## WHAT NEEDS TO BE DONE
The entries follow. Copy every line in which "Task" appears.

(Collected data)
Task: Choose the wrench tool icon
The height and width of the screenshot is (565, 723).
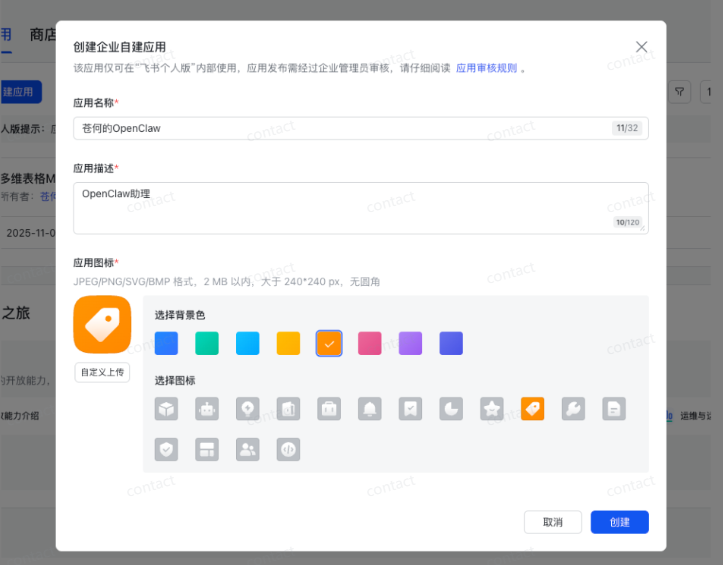Action: 573,409
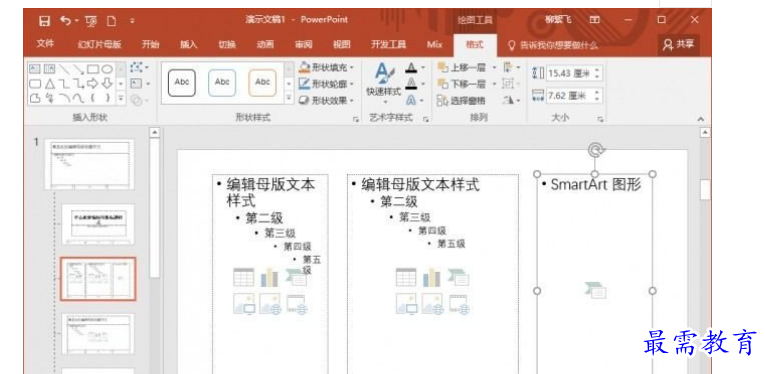Click the Insert Table icon in left placeholder
This screenshot has width=765, height=374.
point(243,276)
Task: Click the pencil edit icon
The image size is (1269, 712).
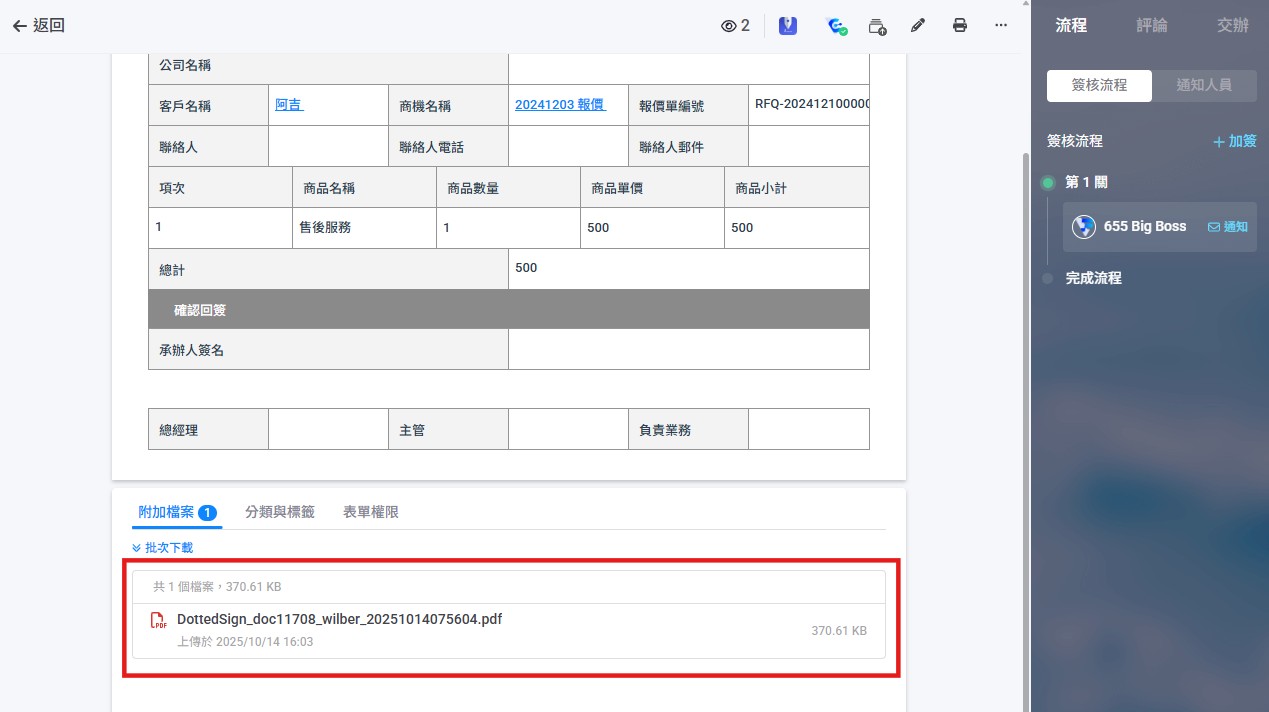Action: tap(918, 26)
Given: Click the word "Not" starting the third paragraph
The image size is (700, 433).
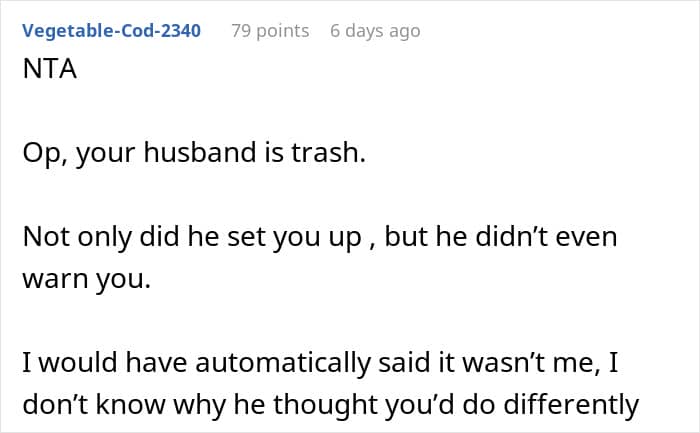Looking at the screenshot, I should coord(47,237).
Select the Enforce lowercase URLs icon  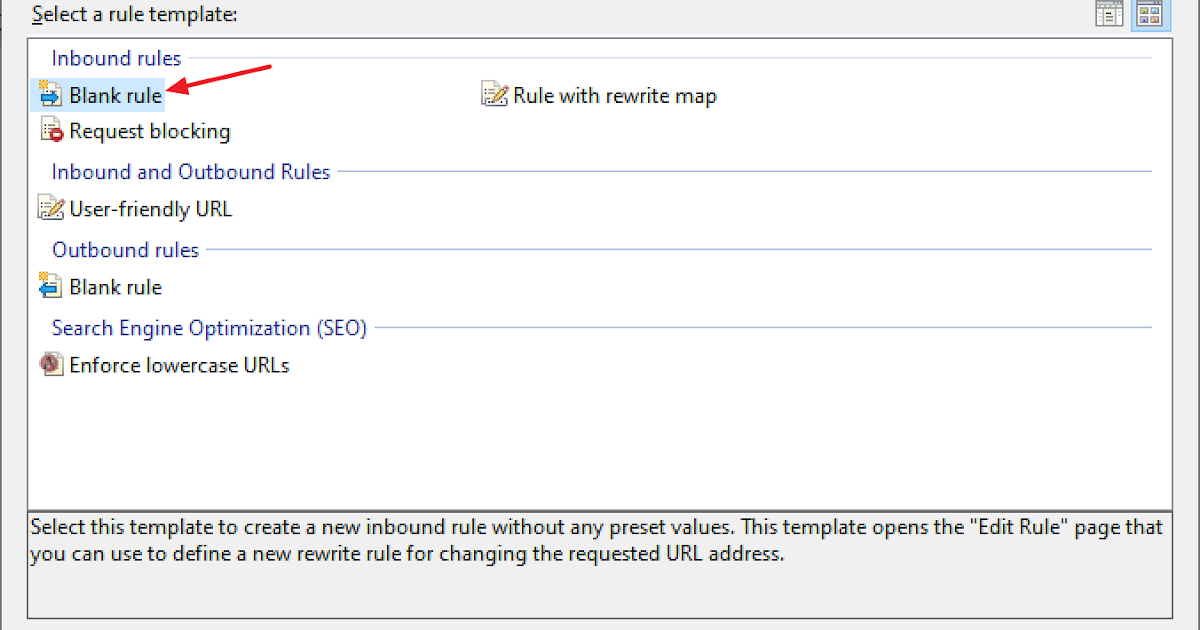coord(51,365)
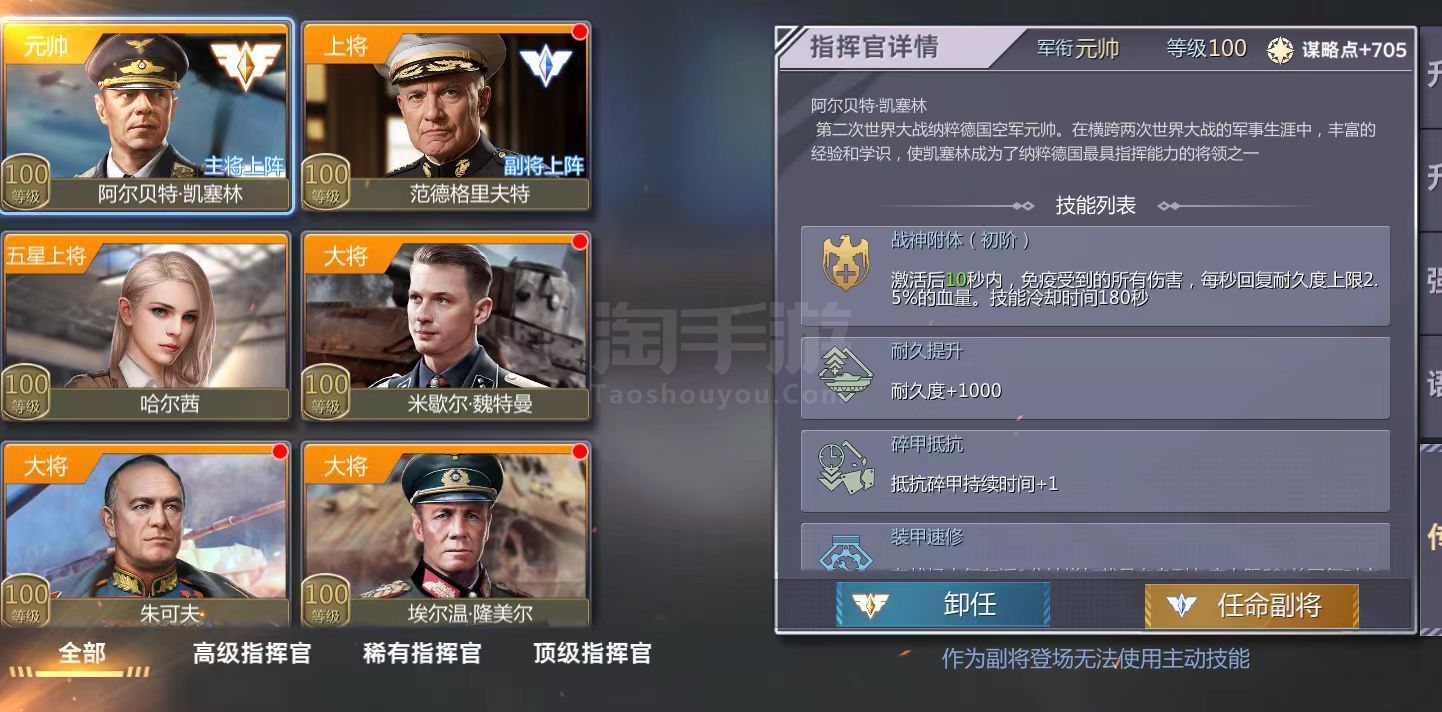Select commander 埃尔温·隆美尔 card
This screenshot has width=1442, height=712.
coord(446,535)
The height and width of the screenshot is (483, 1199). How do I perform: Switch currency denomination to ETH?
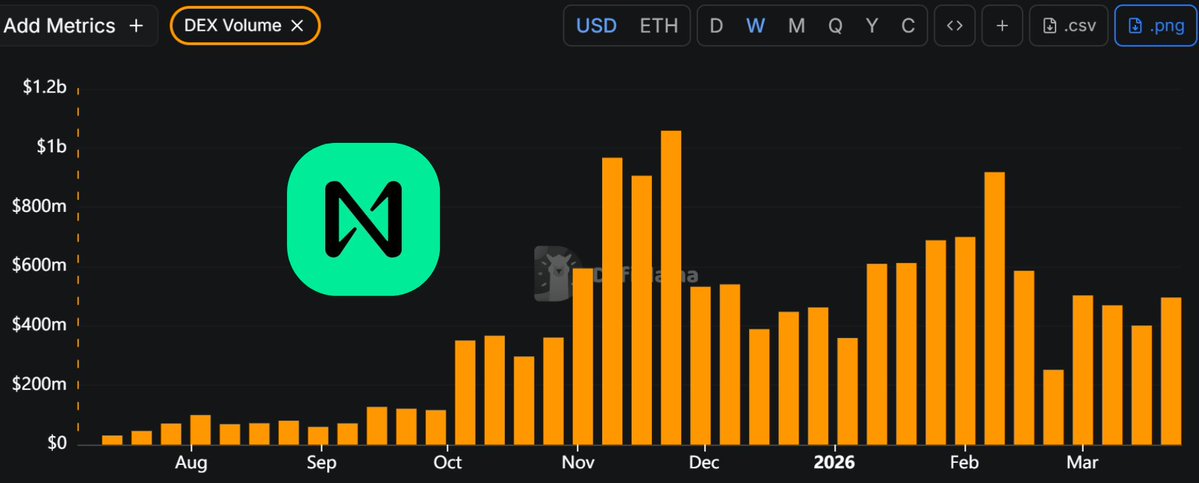click(658, 26)
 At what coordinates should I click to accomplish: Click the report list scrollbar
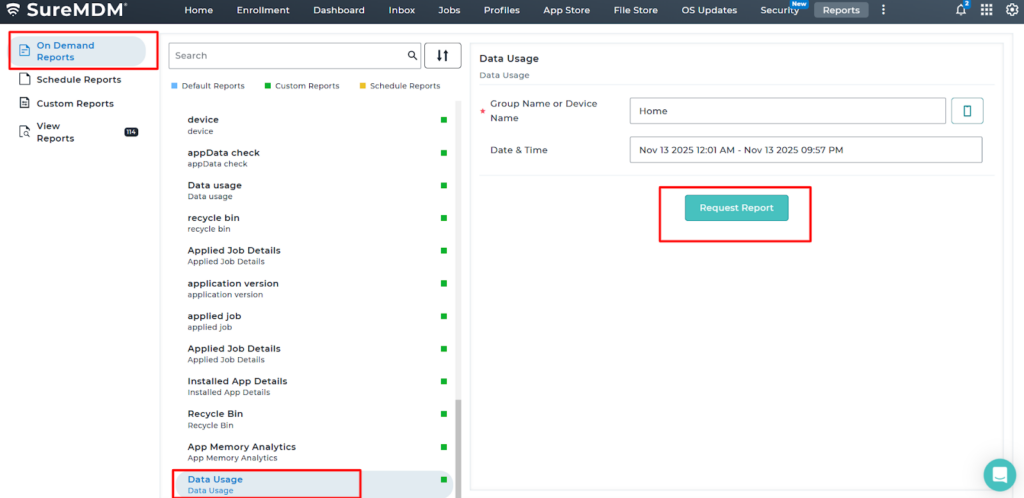[x=459, y=440]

## EXERCISE SOLUTION
Task: Choose the wrench tool icon
Task: Click the pencil edit icon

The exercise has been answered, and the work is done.